If any of those men felt like issuing me and the women of the world an apology on a notes app in seven years, I certainly would not accept it.

People who know me, who know that I spent almost half my life fawning over Justin Timberlake, have asked me if this is hard for me. Is it hard to walk away from one of my longest crushes? Not really, not at all. What is hard for me is the knowledge that men like Justin Timberlake exist in close proximity to me, to my friends, to women I care about. I am deeply and agonizingly aware that there are men in our lives, who aren’t sparkly, famous celebrities, who won’t stick up for us, who will benefit off of our pain, and who will more likely than not be just fine, even when their names are tarnished for a day or two.

So while this has been a few years in the making, I am saying today that I am done with Justin Timberlake, I have no interest in his apologies, his career, or his future. As a fan and as a woman I take responsibility for the moments where I may not have been deliberately mean, but I was ignorant. I did not pay attention to the women who needed support, who needed to be advocated for, and I am ashamed that I did exactly what society wanted me to do: turn the other cheek and uplift a man instead.

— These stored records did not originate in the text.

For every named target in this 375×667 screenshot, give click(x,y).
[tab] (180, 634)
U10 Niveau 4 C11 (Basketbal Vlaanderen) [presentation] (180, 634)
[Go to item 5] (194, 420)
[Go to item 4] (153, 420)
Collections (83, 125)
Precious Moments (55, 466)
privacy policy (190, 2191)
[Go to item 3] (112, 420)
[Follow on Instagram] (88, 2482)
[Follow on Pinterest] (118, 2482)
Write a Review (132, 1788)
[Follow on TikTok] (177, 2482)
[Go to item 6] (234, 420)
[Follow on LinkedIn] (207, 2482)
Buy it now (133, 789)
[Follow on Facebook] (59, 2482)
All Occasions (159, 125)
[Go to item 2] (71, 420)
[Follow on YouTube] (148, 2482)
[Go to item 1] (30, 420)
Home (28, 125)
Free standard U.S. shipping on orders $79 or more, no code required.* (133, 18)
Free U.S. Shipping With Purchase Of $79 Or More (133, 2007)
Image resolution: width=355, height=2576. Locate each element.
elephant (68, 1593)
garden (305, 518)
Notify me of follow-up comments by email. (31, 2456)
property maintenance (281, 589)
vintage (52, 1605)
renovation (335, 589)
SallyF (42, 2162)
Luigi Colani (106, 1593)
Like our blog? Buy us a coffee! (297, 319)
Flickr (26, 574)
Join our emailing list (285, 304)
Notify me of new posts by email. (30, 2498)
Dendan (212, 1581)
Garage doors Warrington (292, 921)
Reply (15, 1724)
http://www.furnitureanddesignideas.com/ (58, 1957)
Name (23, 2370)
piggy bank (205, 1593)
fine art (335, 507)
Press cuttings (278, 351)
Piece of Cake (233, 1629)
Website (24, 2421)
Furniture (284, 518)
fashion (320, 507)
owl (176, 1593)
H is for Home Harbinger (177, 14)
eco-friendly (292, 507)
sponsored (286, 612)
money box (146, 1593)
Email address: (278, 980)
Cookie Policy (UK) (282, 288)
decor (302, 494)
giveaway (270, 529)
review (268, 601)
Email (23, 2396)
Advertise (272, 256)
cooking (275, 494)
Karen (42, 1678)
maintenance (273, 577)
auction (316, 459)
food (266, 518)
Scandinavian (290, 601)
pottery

As we look towards a brighter future, a future where Britney really is free, I hope we continue to hold the lackluster men of the media and in our lives accountable. To not shrug off their interruptions, to not allow them to be silent. As fans, as friends, as parents, as consumers, we have a greater power than we believe, and we can change the direction of misogyny and patriarchal bullshit. We can stop shaming women at every turn, and we can demand better. At least something better than a notes app apology.